最终准确率达到了94.46%,本着严谨的态度,又自己写了20个数测试了一下。思路(已实现):先将上述代码中的all_theta保存,用自带画图软件写一个数字,保存本地后压缩成20*20像素,和训练集中的像素保持一致,再将图片转化为灰度图像,旋转垂直镜像后转为矩阵与保存的all_theta相乘,带入sigmoid函数,np.argmax得出结果。

手写体用数字0 ~ 9命名,微软雅黑用0_ ~ 9_ 命名。结果只能说不是很理想。。。可能参数有点过拟合。(最多才对了6个,手写的对了四个。

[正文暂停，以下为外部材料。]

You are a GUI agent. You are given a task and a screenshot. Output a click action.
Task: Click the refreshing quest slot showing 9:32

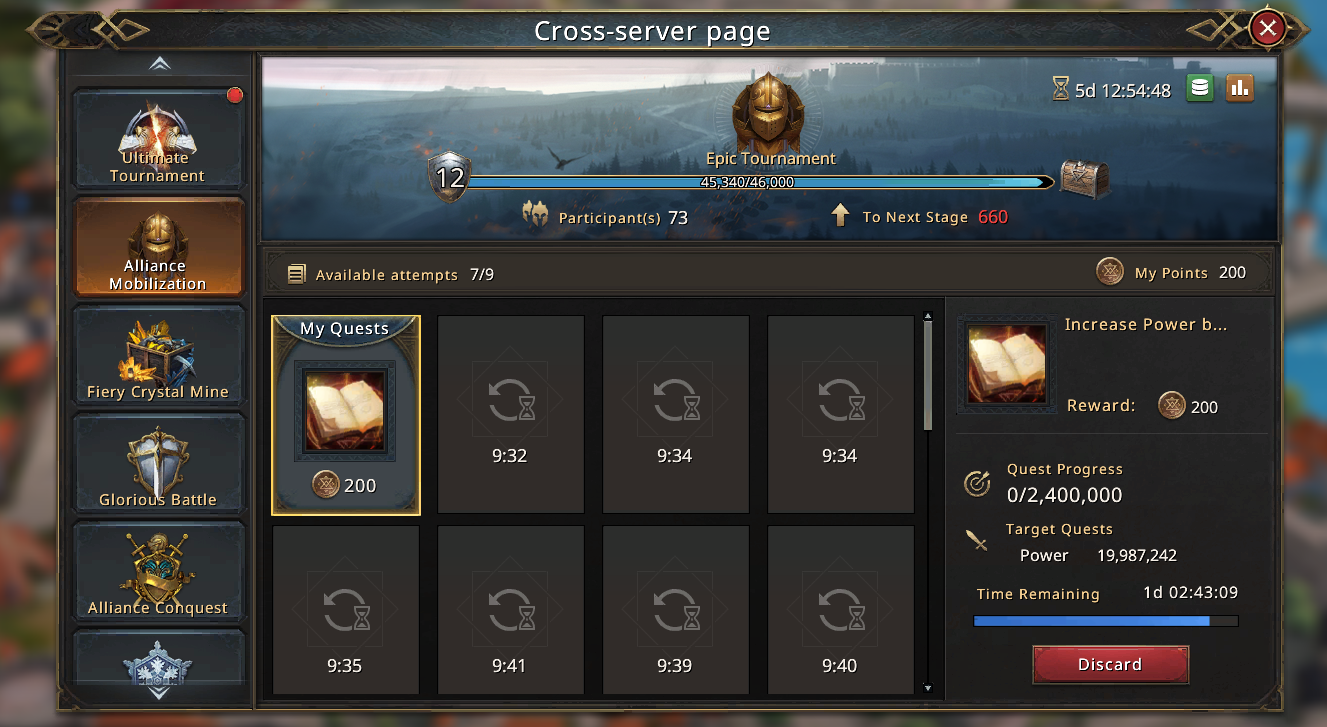tap(510, 415)
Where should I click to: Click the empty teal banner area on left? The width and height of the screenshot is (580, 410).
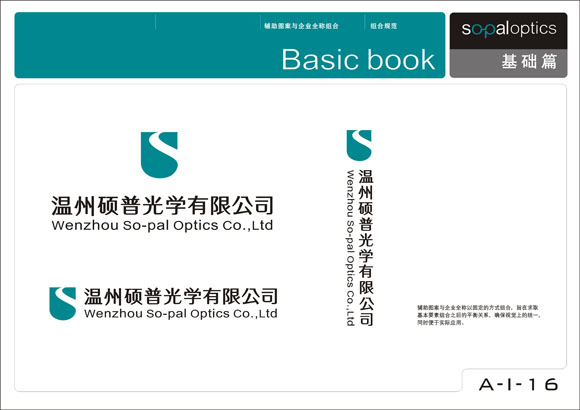pyautogui.click(x=85, y=45)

这结果实在不敢恭维)
在这里插入图片描述
测试:

from PIL import Image
import numpy as np
import scipy.io as scio
import matplotlib.pyplot as plt
import matplotlib
import cv2


def produceImage(file_in, width, height, file_out):
    image = Image.open(file_in)
    resized_image = image.resize((width, height), Image.ANTIALIAS)
    resized_image.save(file_out)


def sigmoid(z):
    return 1 / (1 + np.exp(-z))


def plot_an_image(image):
    fig, ax = plt.subplots(figsize=(1, 1))
    ax.matshow(image.reshape((20, 20)), cmap=matplotlib.cm.binary)  # 这是一个把矩阵或者数组绘制成图像的函数
    plt.xticks(np.array([]))  # just get rid of ticks
    plt.yticks(np.array([]))


for i in range(10):
    filename = 'image/'+str(i)+'.png'
    im = 255 - np.array(Image.open(filename).convert('L'))
    if im.shape != (20, 20):
        produceImage(filename, 20, 20, filename)
    im = 255 - np.array(Image.open(filename).convert('L').rotate(90))
    im = cv2.flip(im, 0, dst=None)  # 垂直镜像
    im = im.ravel()
    im = im.astype(float) / 255.0
    all_theta = scio.loadmat('theta.mat')
    all_theta = all_theta['results']
    im = np.mat(im)
    im2 = np.insert(im, 0, values=np.ones(1), axis=1)
    answer = sigmoid(im2 * all_theta.T)
    print(" i think this should be " + str(np.argmax(answer) + 1))
    plot_an_image(im)
    plt.show()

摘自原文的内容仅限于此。